An announcement Wednesday of a joint partnership among the four main stakeholders in basketball in the United States — the NBA, NCAA, the National Basketball Players Association and USA Basketball — of an expansion of USA Basketball’s men’s junior national team program is the NBA’s latest step toward active involvement in the lives of American teenage basketball players.
The move comes in the wake of the NCAA’s surprise announcement earlier this month that USA Basketball would be taking the lead on determining which elite prospects would be allowed to work with agents before their senior year of high school and is the first time all four have collaborated in such a way.
It is yet another sign that the age requirement to enter the NBA — the so-called “one-and-done” rule — is headed out.
After the rule was adopted with the 2005 collective bargaining agreement, the NBA gladly pulled its scouts from high school gyms, putting a stop to its participation in youth basketball. As the league prepares for life without the rule, it has gradually been getting involved in players’ lives at an earlier age.
Wednesday’s announcement is also not the first collaboration between the organizations on youth basketball. In April, the NBA partnered with the NCAA for what was called “Next Generation Sunday” during the Final Four in San Antonio. The event saw elite high schoolers get a behind-the-scenes look at the NCAA’s marquee event while also playing in games against players from four teams created from prospects involved with the NBA’s international academies in Africa, Australia, China and Latin America.
In March, the NBA partnered with USA Basketball to announce a new set of age-appropriate rules and standards for youth basketball competitions, which were aimed at enhancing player development at lower rungs of the sport — something NBA Commisioner Adam Silver has taken an interest in.
That theme was again hit upon in Wednesday’s announcement, which stated that 20 players from each high school class will participate in six events — either camps or competitions — throughout the calendar year.
The program also will feature the players being introduced into a health and wellness program that will be run by longtime Boston Celtics trainer Ed Lacerte.

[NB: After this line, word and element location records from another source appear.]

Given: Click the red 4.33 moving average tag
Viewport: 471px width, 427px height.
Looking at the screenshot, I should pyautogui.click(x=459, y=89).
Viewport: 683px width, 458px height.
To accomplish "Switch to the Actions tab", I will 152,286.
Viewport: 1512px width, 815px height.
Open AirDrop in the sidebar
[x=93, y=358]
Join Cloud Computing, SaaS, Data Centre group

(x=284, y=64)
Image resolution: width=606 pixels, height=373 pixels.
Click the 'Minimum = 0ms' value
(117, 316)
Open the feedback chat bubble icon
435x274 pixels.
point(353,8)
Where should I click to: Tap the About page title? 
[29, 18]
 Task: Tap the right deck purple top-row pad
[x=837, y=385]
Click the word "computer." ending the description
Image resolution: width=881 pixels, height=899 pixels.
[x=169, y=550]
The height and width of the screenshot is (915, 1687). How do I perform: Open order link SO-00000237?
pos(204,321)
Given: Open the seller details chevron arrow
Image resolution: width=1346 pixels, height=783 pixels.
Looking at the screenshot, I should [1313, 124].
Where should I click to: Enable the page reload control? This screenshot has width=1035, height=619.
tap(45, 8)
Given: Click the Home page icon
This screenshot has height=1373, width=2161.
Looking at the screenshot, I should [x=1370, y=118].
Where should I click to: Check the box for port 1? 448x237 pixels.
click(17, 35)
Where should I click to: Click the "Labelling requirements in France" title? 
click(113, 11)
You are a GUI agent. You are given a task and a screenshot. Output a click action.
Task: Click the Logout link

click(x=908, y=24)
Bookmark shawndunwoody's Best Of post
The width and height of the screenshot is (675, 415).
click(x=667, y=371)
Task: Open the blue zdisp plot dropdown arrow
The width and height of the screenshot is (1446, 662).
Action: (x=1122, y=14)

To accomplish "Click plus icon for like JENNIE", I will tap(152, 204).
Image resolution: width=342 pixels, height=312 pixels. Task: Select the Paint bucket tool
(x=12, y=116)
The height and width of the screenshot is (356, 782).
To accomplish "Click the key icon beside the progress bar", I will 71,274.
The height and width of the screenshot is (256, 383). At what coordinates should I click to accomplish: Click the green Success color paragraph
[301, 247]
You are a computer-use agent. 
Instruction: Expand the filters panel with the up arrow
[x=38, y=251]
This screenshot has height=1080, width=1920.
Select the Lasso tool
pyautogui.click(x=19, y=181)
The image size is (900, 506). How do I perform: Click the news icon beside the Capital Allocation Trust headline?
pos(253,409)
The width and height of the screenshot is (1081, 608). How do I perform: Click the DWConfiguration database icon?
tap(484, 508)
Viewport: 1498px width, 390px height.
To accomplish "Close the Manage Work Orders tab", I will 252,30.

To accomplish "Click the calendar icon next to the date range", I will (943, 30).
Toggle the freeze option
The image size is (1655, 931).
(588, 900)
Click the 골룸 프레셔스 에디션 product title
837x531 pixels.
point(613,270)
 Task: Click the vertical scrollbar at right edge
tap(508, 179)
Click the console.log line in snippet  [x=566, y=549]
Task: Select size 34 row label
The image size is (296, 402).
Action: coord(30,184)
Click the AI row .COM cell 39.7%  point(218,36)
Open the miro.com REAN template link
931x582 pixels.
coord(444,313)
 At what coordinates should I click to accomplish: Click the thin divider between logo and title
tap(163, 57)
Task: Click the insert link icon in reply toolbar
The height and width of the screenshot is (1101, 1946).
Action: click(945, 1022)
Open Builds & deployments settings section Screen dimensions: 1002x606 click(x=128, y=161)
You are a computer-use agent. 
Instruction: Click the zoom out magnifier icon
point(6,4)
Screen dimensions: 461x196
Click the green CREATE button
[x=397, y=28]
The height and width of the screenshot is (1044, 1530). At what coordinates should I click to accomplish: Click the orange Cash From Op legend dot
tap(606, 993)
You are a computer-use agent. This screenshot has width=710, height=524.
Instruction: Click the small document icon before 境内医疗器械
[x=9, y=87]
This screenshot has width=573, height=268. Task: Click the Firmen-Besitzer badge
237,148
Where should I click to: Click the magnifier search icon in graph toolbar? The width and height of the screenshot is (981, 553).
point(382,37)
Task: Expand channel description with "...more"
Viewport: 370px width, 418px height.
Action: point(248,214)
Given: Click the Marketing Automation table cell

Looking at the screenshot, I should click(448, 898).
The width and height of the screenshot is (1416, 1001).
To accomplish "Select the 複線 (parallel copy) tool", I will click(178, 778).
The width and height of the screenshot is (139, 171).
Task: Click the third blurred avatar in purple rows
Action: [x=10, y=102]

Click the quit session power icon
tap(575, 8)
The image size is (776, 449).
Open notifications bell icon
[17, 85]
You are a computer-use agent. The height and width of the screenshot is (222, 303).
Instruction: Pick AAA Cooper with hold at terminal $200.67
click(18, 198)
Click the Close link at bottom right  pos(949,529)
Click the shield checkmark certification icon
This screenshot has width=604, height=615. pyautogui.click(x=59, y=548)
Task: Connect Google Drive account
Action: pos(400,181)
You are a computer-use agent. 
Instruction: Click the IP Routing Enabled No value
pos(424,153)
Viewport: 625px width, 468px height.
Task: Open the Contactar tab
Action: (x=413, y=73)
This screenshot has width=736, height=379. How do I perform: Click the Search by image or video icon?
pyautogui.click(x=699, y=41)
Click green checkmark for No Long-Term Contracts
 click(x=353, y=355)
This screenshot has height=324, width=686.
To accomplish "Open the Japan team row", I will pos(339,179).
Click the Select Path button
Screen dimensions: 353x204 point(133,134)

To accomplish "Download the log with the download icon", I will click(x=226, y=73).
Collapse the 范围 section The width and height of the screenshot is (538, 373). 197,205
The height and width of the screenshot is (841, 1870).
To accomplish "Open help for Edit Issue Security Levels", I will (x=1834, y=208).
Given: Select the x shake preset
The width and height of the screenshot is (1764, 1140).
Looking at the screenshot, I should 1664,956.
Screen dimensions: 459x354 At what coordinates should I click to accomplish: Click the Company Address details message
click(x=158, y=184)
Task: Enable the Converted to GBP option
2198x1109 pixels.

In addition to the player component, there also will be an emphasis on working with the families of players so that they are prepared for the stresses that come with being recruited by collegiate programs and preparing for the NBA draft.
While there are still details to be sorted out, what’s clear is that the NBA is making what appears to be a permanent move into the youth basketball scene. Earlier this month, it held the first edition of its Jr. NBA World Championship, which featured 14-and-under teams from across the country and around the world, in a similar format to the Little League World Series.
The NBA has high hopes that the tournament, in time, will hold a similar appeal to its baseball counterpart.
The league has also stressed an emphasis on working with these elite prospects from health, wellness and life skills standpoints, to help them be better prepared for the rigors of playing professionally.